Também com um foco geopolítico, a estratégia do Livre centra-se em “apoiar a Ucrânia na defesa contra a invasão russa”, “reconhecer a Palestina como Estado independente e com as fronteiras de 1967 definidas pelas Nações Unidas” e, em geral, Defender o direito à autodeterminação de todos os povos e o Direito Internacional”. O partido defende ainda “a criação de uma democracia europeia” e a “adoção de uma política externa feministas”. Entre estas duas últimas propostas surge a “autonomia estratégica ao serviço das e dos cidadãos europeus, que fomente a interoperabilidade entre forças armadas dos Estados-membros em parcerias reforçadas sujeitas ao controlo democrático”.
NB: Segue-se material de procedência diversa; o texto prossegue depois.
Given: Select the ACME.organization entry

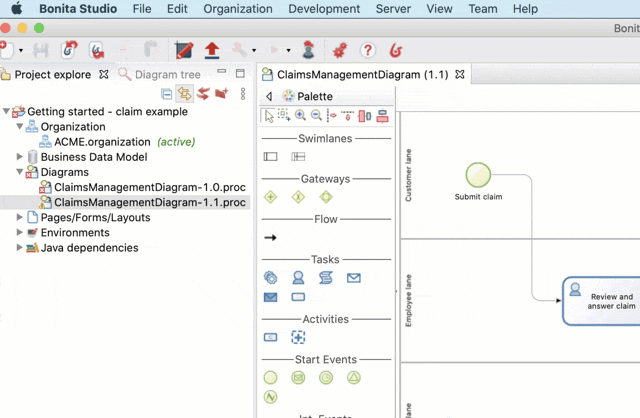Looking at the screenshot, I should [x=104, y=142].
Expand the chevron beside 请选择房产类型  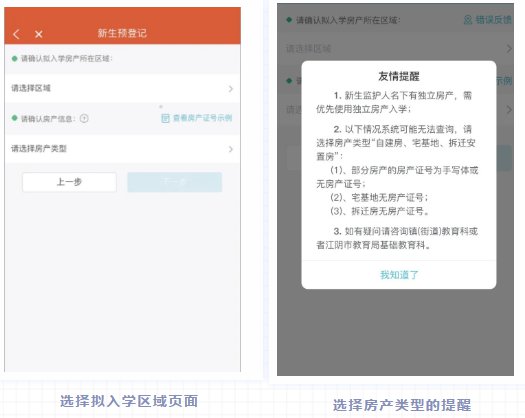(x=231, y=149)
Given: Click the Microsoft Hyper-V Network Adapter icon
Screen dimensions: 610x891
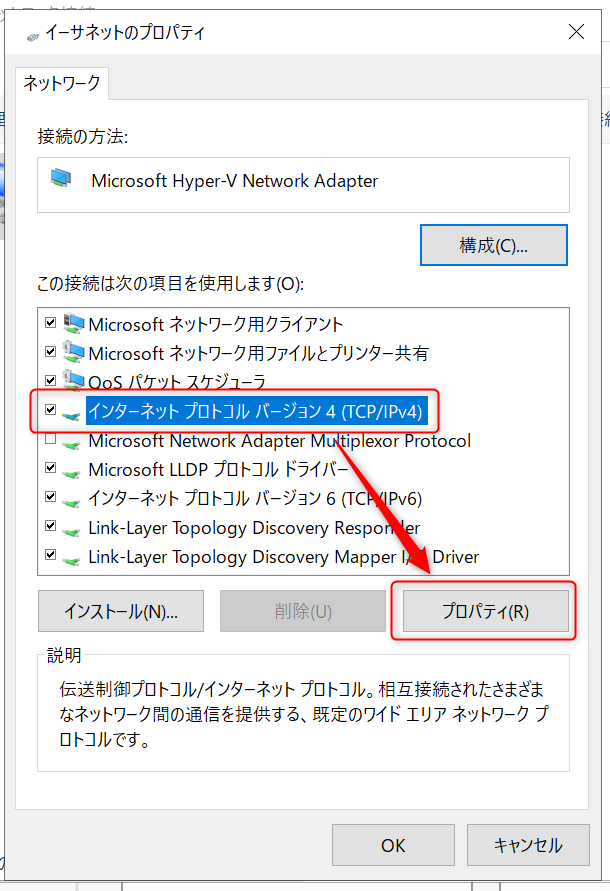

A proposta do PAN para as Forças Armadas passa por Aprovar uma Estratégia da Defesa Nacional para o Ambiente, Segurança e Alterações Climáticas, que assegure “a fixação de metas anuais de redução de emissões de gases de carbono e uma meta para atingir a neutralidade carbónica da defesa nacional e das infraestruturas militares, em termos que garantam a manutenção da sua eficácia operacional” e “a elaboração de um mapeamento dos riscos e ameaças à resiliência das infraestruturas militares existentes no momento da elaboração da estratégia e projetadas para o futuro, devido a alterações climáticas e a eventos climáticos extremos”.